- **WORK INSTRUCTION**: Would you please copy each line below that includes the string "chevron"?

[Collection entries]
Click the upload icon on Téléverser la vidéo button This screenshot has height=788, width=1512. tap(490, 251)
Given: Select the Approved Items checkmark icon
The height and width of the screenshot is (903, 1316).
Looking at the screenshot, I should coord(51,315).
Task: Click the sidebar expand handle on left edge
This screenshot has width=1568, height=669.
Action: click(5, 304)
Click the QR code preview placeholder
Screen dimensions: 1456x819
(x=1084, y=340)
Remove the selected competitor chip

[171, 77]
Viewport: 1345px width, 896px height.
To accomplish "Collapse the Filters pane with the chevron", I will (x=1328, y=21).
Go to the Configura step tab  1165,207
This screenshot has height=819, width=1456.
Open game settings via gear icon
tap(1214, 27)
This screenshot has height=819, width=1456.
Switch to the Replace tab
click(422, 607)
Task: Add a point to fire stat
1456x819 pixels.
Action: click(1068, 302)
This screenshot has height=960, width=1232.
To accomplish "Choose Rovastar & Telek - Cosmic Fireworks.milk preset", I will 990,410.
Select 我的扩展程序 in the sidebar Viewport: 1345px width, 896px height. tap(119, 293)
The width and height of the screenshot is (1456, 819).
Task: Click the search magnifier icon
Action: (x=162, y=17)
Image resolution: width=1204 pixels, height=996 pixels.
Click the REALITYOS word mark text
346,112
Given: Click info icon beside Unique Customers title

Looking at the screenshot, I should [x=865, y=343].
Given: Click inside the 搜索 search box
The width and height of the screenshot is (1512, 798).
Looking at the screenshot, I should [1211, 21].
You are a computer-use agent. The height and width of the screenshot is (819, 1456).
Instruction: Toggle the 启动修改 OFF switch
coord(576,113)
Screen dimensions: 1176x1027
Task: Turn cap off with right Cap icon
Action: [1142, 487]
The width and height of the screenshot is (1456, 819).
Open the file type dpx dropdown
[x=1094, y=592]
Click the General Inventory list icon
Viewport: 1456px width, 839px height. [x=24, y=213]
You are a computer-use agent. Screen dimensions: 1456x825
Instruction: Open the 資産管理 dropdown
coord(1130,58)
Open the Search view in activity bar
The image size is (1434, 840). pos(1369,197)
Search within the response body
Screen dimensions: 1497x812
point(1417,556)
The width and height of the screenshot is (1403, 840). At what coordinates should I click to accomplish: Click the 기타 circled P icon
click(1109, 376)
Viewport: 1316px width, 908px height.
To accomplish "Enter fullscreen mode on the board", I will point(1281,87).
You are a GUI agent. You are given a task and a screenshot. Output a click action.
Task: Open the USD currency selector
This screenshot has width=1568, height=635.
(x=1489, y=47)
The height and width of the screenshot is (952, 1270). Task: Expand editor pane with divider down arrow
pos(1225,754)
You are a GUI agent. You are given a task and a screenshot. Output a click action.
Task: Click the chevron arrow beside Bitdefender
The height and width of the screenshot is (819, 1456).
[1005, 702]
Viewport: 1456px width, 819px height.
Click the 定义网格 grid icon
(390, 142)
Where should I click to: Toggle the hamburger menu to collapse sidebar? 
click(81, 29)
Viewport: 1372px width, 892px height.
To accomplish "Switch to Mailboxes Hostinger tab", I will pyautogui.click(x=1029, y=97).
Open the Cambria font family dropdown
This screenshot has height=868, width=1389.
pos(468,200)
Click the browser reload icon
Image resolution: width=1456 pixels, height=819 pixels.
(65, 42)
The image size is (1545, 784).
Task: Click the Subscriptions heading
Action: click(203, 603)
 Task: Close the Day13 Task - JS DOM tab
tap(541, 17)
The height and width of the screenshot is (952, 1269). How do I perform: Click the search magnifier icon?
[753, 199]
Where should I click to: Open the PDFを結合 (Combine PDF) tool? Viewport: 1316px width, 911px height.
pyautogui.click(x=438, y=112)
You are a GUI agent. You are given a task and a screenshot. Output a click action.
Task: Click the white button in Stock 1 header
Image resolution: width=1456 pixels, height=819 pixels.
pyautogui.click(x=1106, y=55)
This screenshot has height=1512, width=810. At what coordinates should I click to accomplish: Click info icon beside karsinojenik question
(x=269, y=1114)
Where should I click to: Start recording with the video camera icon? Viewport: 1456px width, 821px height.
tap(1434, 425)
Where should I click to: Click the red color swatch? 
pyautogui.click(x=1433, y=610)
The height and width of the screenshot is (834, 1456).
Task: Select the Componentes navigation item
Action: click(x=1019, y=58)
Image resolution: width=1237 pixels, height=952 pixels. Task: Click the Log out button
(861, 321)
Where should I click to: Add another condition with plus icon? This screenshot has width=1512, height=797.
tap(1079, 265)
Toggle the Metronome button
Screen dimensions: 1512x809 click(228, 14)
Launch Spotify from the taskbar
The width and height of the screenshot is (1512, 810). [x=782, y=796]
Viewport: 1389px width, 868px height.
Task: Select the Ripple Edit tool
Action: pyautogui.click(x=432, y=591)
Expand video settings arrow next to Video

- **RESULT**:
To accomplish "Collapse the Filters pane with the chevron", I will (x=1328, y=21).
Task: Click the chevron arrow beside Bitdefender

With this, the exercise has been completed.